The Truth! anti-smoking campaign got a lot of attention at this year’s MTV Video Music Awards for its puking unicorn ad. I actually found this ad pretty funny. This ad does a very witty take on various Internet memes to point out that “social  smoking” and hookah smoking is a trap. You don’t just smoke a few cigarettes and then quit. It’s all still got nicotine and it’s all incredibly addictive. Today, you’re smoking a few cigs, tomorrow you’re smoking a pack a day. 30 years from now, you’ve failed to quit and now you have COPD or cancer.

Here is the “It’s a Trap!” ad:

However, over the past few months, I’ve seen an ever better ad campaign, that I know came from “The Thing” remake from about 1981. In these commercials, a really disgusting monster/giant spider attacks a teen or science teacher while someone explains how toxic and full of poisons it is.

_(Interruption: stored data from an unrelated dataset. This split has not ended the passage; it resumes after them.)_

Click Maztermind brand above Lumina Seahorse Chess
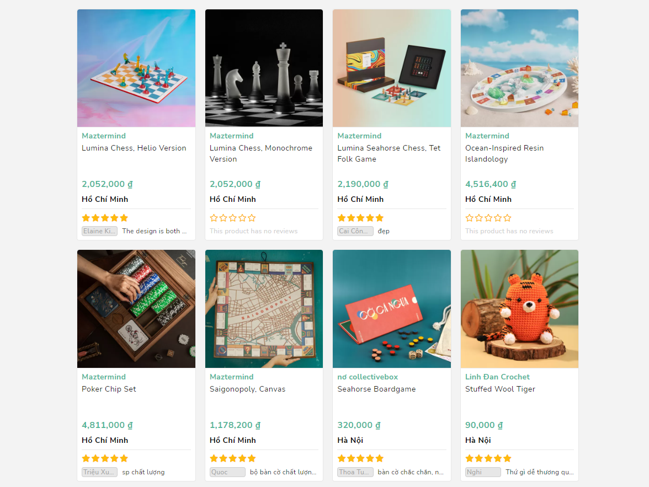The height and width of the screenshot is (487, 649). (359, 136)
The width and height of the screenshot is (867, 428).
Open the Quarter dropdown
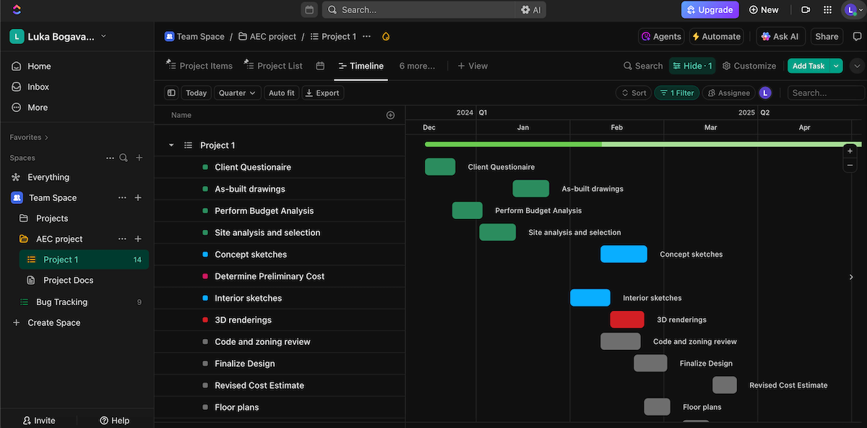point(237,93)
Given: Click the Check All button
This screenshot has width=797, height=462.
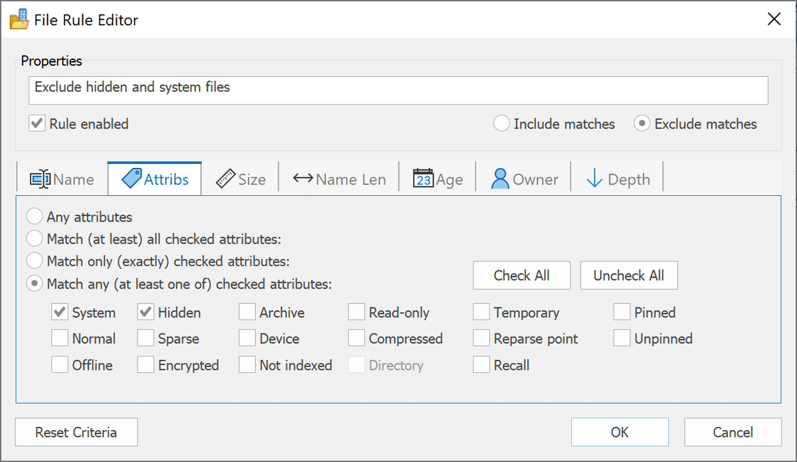Looking at the screenshot, I should click(521, 275).
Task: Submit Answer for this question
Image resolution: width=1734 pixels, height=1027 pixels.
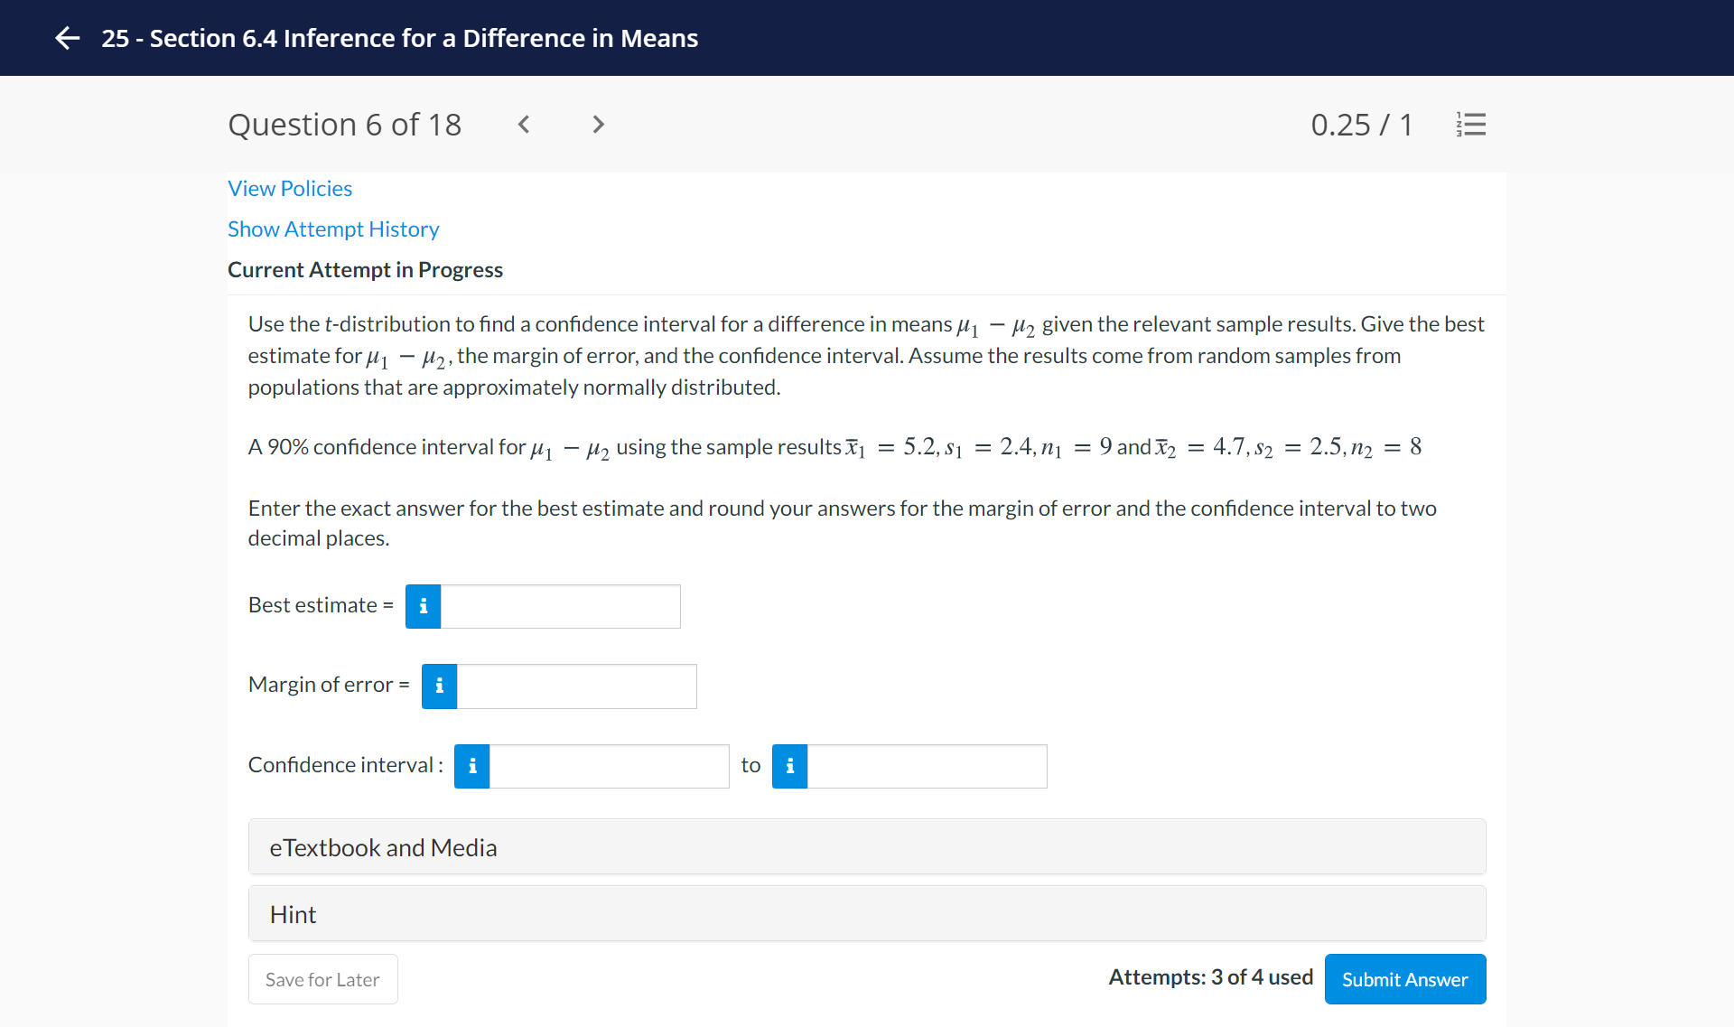Action: (x=1404, y=979)
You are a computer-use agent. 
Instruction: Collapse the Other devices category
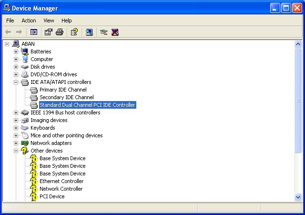click(x=16, y=151)
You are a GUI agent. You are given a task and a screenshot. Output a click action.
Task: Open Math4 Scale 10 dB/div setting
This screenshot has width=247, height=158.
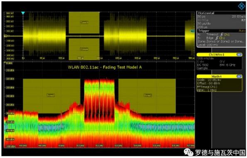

As a bunch of teens scream and run away from it, the monster retreats into a pack of cigarettes. The point is, “if you really knew how scary cigarettes were, would you smoke them.”

Those commercials always reminded me of the damned head-crap scene from The Thing that completely freaked me out when I was about 17. This movie got panned reviews when it came out, but it’s now considered a cult horror classic with some of the most gruesome special effects imaginable for the day:

I love these commercials because kids love to be scared to this day and age. There aren’t as many horror movies geared to kids today as there were when I was a kid but it’s a great way to get the message through to kids that they can relate to — cigarette are scary. In a very gross and disgusting way. If you’ve ever watched someone die from COPD or cancer, it is very, very scary to see what it does to a person.